Bevis opens the memo acknowledging “most people,” and implicitly the leaders to whom the memo is addressed, “wish they [street people] would go away – back home, to another city, another state, etc.” Bevis goes on to say: “Let us be up front with you. We are not sure what needs to be done and what will be the best strategy to follow. We are committed to seek a consensus strategy, if possible, that will be acceptable to all of us” (Bevis 1982).
In his opening statement Bevis acknowledges the lack of both diagnostic and prognostic framing. The Bevis memo diagnoses the problem population as those people living on the street – “the street people.” Bevis begins by reiterating the common view that street people are not part of the community. But Bevis makes a practical argument; the strategy of wishing the street people to depart has not been effective as they remain in the community. He calls for a new way of framing the problem.

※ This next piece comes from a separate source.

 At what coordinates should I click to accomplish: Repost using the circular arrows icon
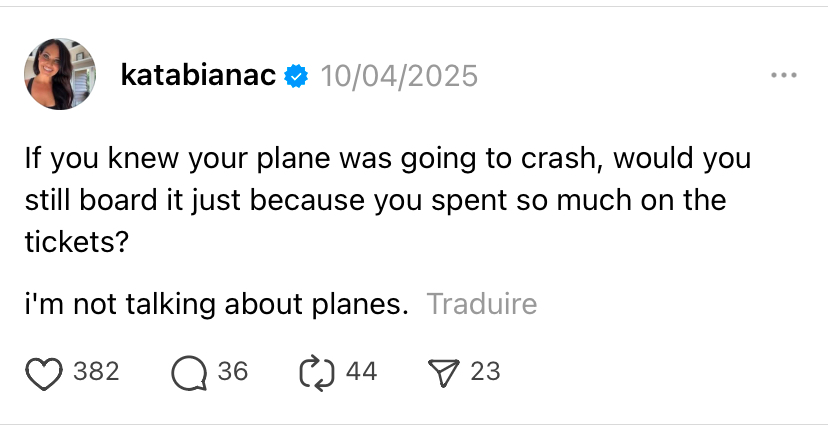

Bevis has characterized the problem as one of “street people” rather than “homeless.” Street people was the predominant term employed in the 1960’s and 70’s to describe those who presumably lived on the streets, visible to the public eye and often presumed to be addicts of one kind or another. While “homelessness” was used occasionally in public discourse, most church workers, agency staff, and media were more likely to use “street people” in their descriptions. Like Bolling’s elicitation of the public inebriant, Bevis evokes a set of images in using the term “street people” rather than “homeless.” The problem becomes people on the street and how to respond to them, rather than people who are homeless – without homes. Framing unhoused persons as homeless implicitly suggests homes might be a solution, but framing the unhoused as street people perhaps evokes a disparate set of images, but most notably, that which Bolling elicits – the public inebriant.
Bevis’s opening statement that the group is “not sure what needs to be done and what will be the best strategy to follow,” admits to a lack of prognostic framing on the part of the early movement. While they had established a network of “literally hundreds of volunteers from congregations” and “7 shelters housed in churches,” they lacked an idea about what steps needed to be taken to address street people.
While Bevis makes no strong assertions about what was to be done, he provides some suggestions on what should be done. First, in referring to those in the religious community who have engaged in volunteer sheltering, “[we] have a growing commitment to find a humane, tough-love way for our city to address the needs of our homeless sisters and brothers.” The key words in this prognostic frame are “humane” and “tough-love.” To an imagined audience of political and business leaders, Bevis positions the argument for services as different from handouts. Bevis also attempted to lay out a programmatic dimension to the response. Bevis evokes key values of mutual responsibility, structure and accountability in his humane and tough love approach. While Bevis positioned his argument to address business and government
leaders, he also invoked the religious language used by Loring, Adams and Abercrombie when he referred to “our homeless sisters and brothers.” Bevis argues for inclusion with
accountability, homeless persons are members of the community. Community life involves both responsibility for the most needy and their responsibility to the community.